- _Given text_:

****************

Second, references.  Python works on a system of reference counting:
each time a function "takes ownership" of an object (by, for example,
assigning it to a list, or a dictionary) it increments that object's
reference count by one using Py_INCREF.  When the object is removed
from use in that particular place (e.g. removed from the list or
dictionary), the reference count is decremented with Py_DECREF.  When
the reference count reaches 0, Python knows that this object is not
being used by anything and can be freed (it may not be freed immediately,
however).

Why does this matter?  Well, we're creating a PyObject in this code,
with PyString_FromString.  Do we need to INCREF it?  To find out,
go take a look at the documentation for PyString_FromString:

    http://docs.python.org/api/stringObjects.html#l2h-461

See where it says "New reference"?  That means it's handing back an
object with a reference count of 1, and that's what we want.  If it
had said "Borrowed reference", then we would need to INCREF the object
before returning it, to indicate that we wanted the allocated memory to
survive past the end of the function.

Here's a way to think about references:

 - if you receive a Python object from the Python API, you can use it
   within your own C code without INCREFing it.

 - if you want to guarantee that the Python object survives past the
   end of your own C code, you must INCREF it.

 - if you received an object from Python code and it was a new reference,
   but you don't want it to survive past the end of your own C code, you
   should DECREF it.

If you wanted to return None, by the way, you can use Py_None.  Remember
to INCREF it!

Another note: during the class, I talked about using PyCObjects to
pass opaque C/C++ data types around.  This is useful if you are using
Python to organize your code, but you have complex structures that you
don't need to be Python-accessible.  You can wrap pointers in
PyCObjects (with an associated destructor, if so desired) at which
point they become opaque Python objects whose memory is managed by the
Python interpreter.  You can see an example in the example code, under
``code/hello/hellmodule.c``, functions ``cobj_in``, ``cobj_out``, and
``free_my_struct``, which pass an allocated C structure back to Python
using a PyCObject wrapper.

****************

- _Given information_:
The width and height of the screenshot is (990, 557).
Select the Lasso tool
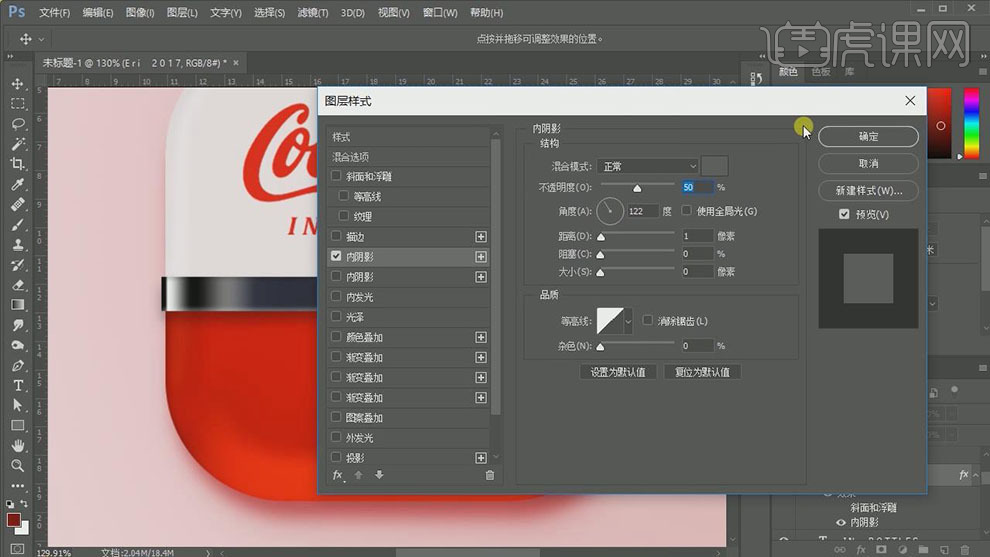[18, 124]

****************

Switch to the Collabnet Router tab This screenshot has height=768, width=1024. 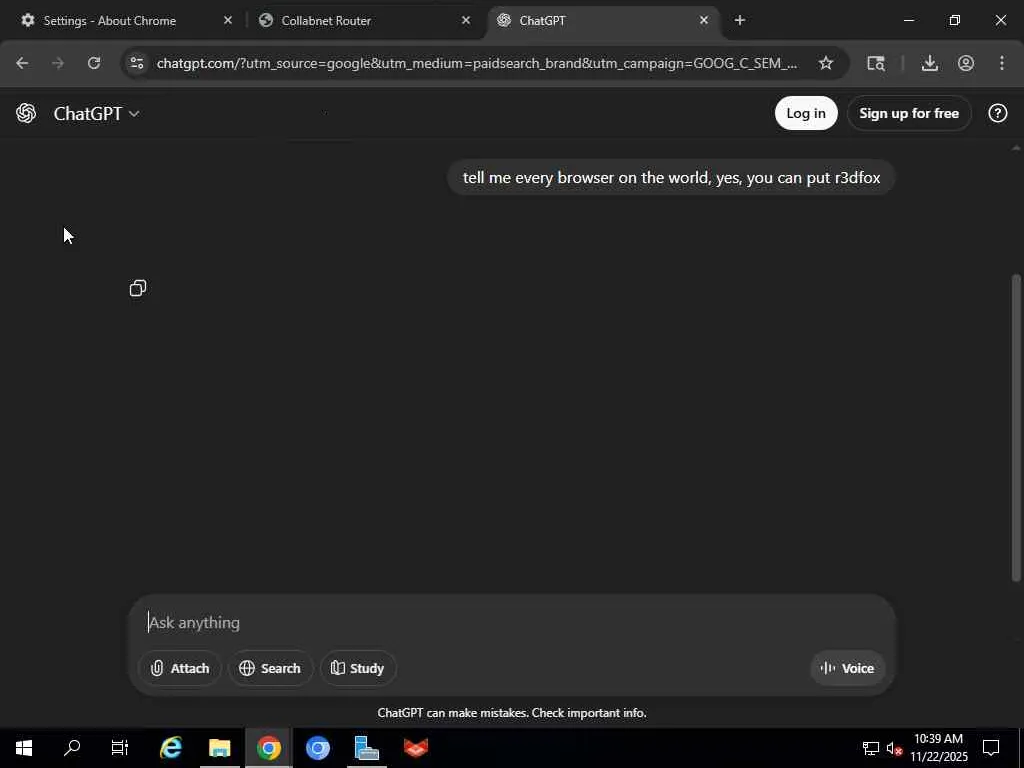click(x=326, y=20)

****************

- _The tasks_:
A: In the passage on Python reference counting, which function is used to decrement an object's reference count?
B: Print the portion of the passage on Python reference counting that begins at the words "- if you received" and stops after the words "to INCREF it!".
The items have no connection to the passage on Python reference counting.

- _Full solutions_:
A: Py_DECREF

B:
- if you received an object from Python code and it was a new reference,
   but you don't want it to survive past the end of your own C code, you
   should DECREF it.

If you wanted to return None, by the way, you can use Py_None.  Remember
to INCREF it!